Scott Gavin, former security supervisor for the Casino, was deposed and stated that “[p]eople have fallen out of those chairs. We’ve had people just completely miss the chairs, you know. They’ve fallen getting into them…” He later indicated that “I’ve seen people lose their balance, attempt to use the chair to avoid falling over and because the chair swivels they went down.”
The Court found that Jeanine was aware of the swivel chair, and that she could reasonably have been anticipated that she would fall as a result of her actions, relieving the Casino of any liability. In this regard, Jeanine testified that:
A: “I came in. I went over to where I usually play. I call it my favorite machine. I went over and that’s where I played. It was the machine next to the end of the row and I usually play there because I do pretty good.”
Q: “Did you make it to that machine without falling or did you fall?”
A: “Yes, I did. I fell when I got to the machine.”
Q: “What caused you to fall?”
A: “Well, I just went to take a hold of the chair to brace me so I could get in and the chair flew and I flew with the chair.”
Jeanine testified she would have used a handicap accessible machine had they been available at the Casino, but referred to the machine as her favorite. She later indicated that the cause of her fall was the swiveling of the stool that she grabbed. Tyrone Sanders, former security guard for the Casino, who had filled out the Incident Report, wrote that Jeanine said “she tripped and fell from one of the chairs.”

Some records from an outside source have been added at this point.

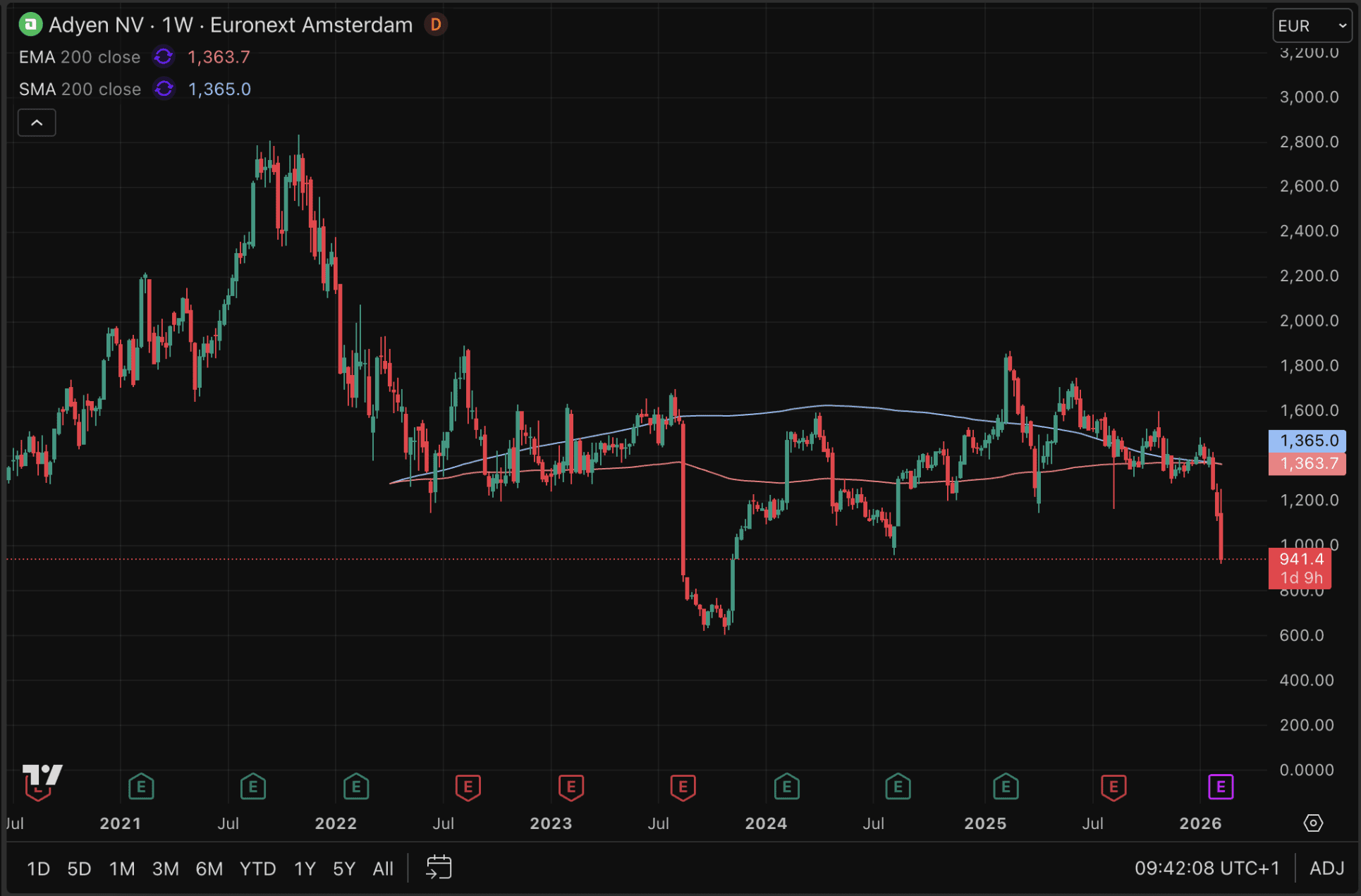Click the EMA 200 refresh icon
Viewport: 1361px width, 896px height.
(164, 57)
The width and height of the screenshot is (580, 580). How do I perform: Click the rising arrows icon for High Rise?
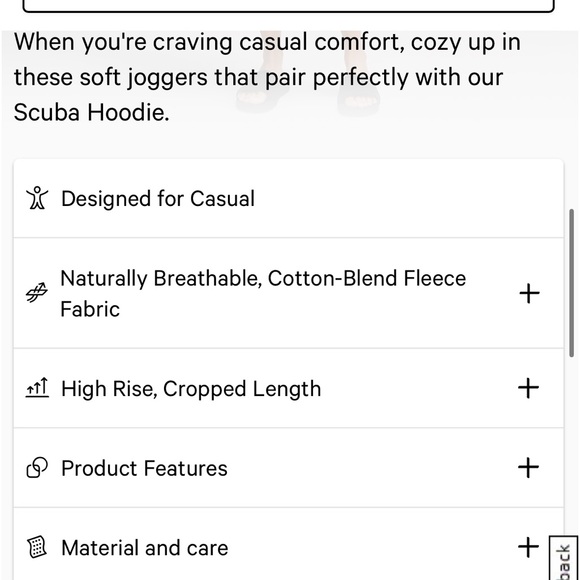[x=37, y=388]
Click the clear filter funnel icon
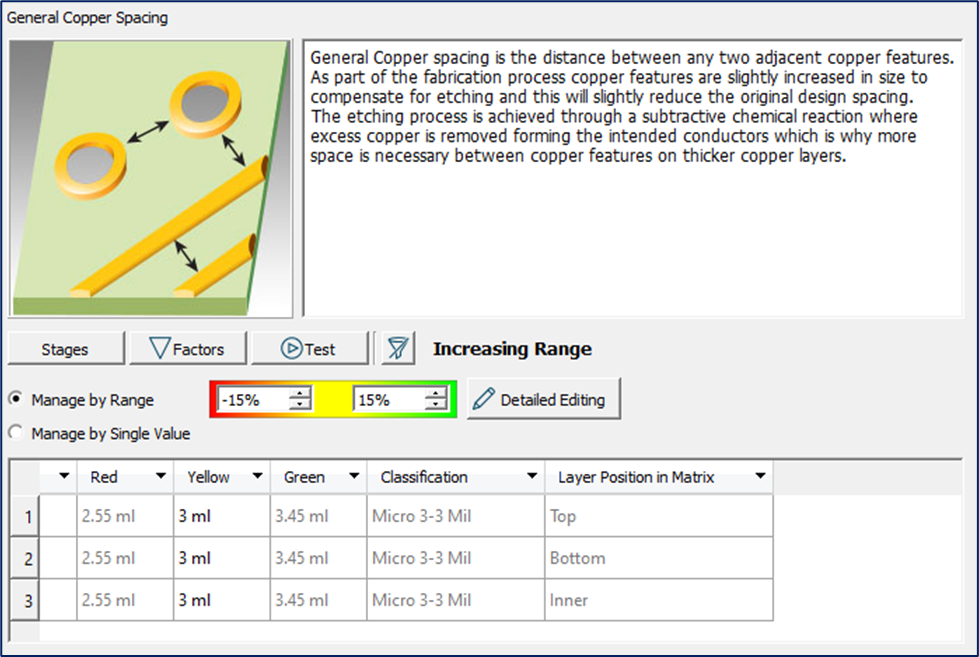Viewport: 979px width, 657px height. pyautogui.click(x=397, y=349)
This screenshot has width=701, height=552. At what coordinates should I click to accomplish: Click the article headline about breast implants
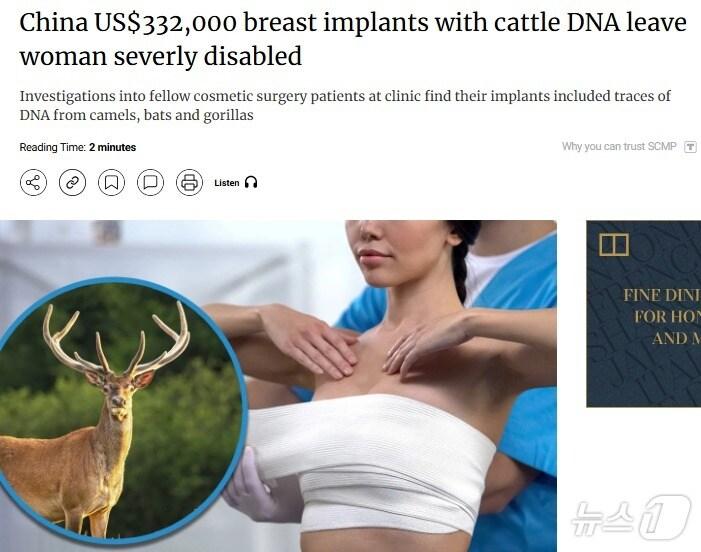(x=353, y=39)
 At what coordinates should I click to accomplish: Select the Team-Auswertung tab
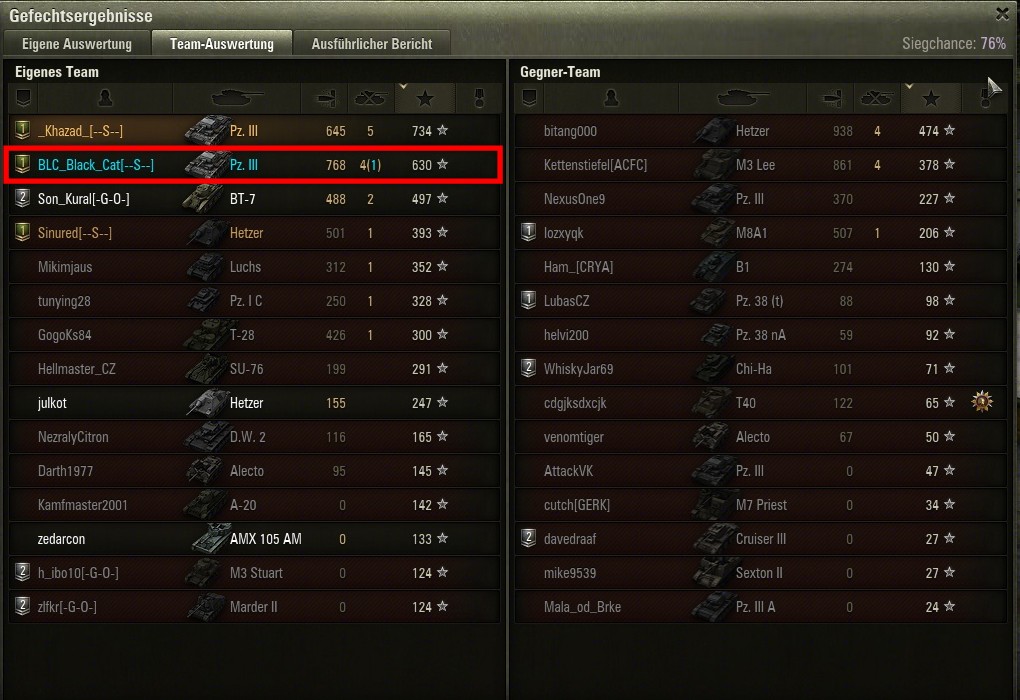[222, 44]
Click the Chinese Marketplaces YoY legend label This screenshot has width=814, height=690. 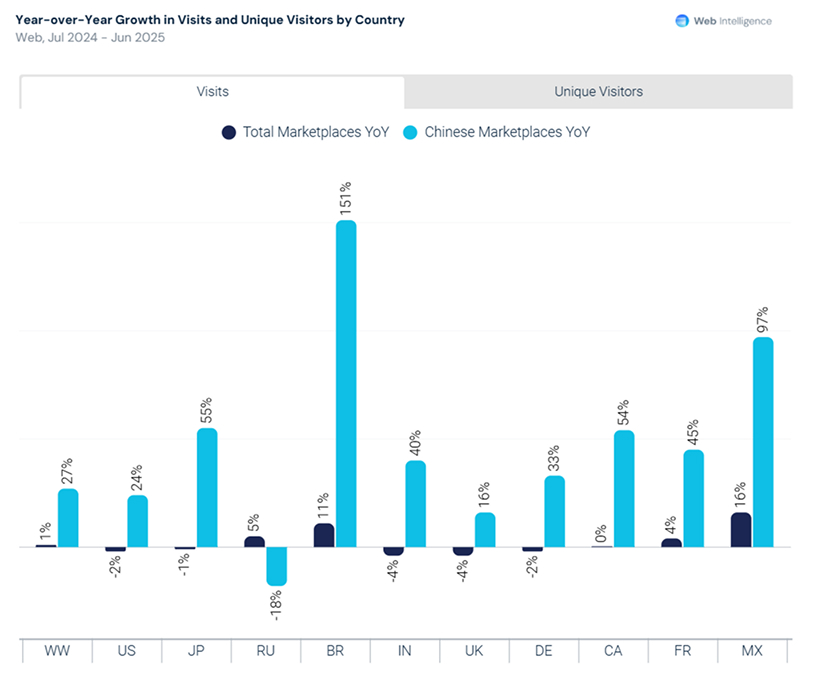(507, 132)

Charles testified that Jeanine mentioned that the man sitting next to her told her to be careful, that “these chairs swivel.” In reviewing the videotape of the incident, he further testified that it looked as if his wife put her purse onto one of the swivel chairs, then put her hand on the back of the chair and then fell. However, he also testified that he and his wife went to the Casino once a month for the ten years prior to this incident and that about a year before the accident the couple went to the Casino twice a month. He explained that Jeanine would play the slot machines and they would stay five hours. He stated she also had a favorite chair which happened to be the same chair involved in the incident.
The Court noted that there was no duty to protect or warn against an open and obvious condition which, as a matter of law, was not inherently dangerous. The Court found, based on the facts of the case, that there was no duty to inform or warn Jeanine of the open and obvious condition of a swivel chair not bolted to the ground that she herself has used for over a decade without incident to her. A swivel chair in itself was not inherently dangerous. She was well aware of what chairs the Casino had and the foreseeable risk of falling, when she leaned against the swivel chair. The evidence was clear and undisputed.
The Casino’s motion for summary judgment dismissing the complaint was granted.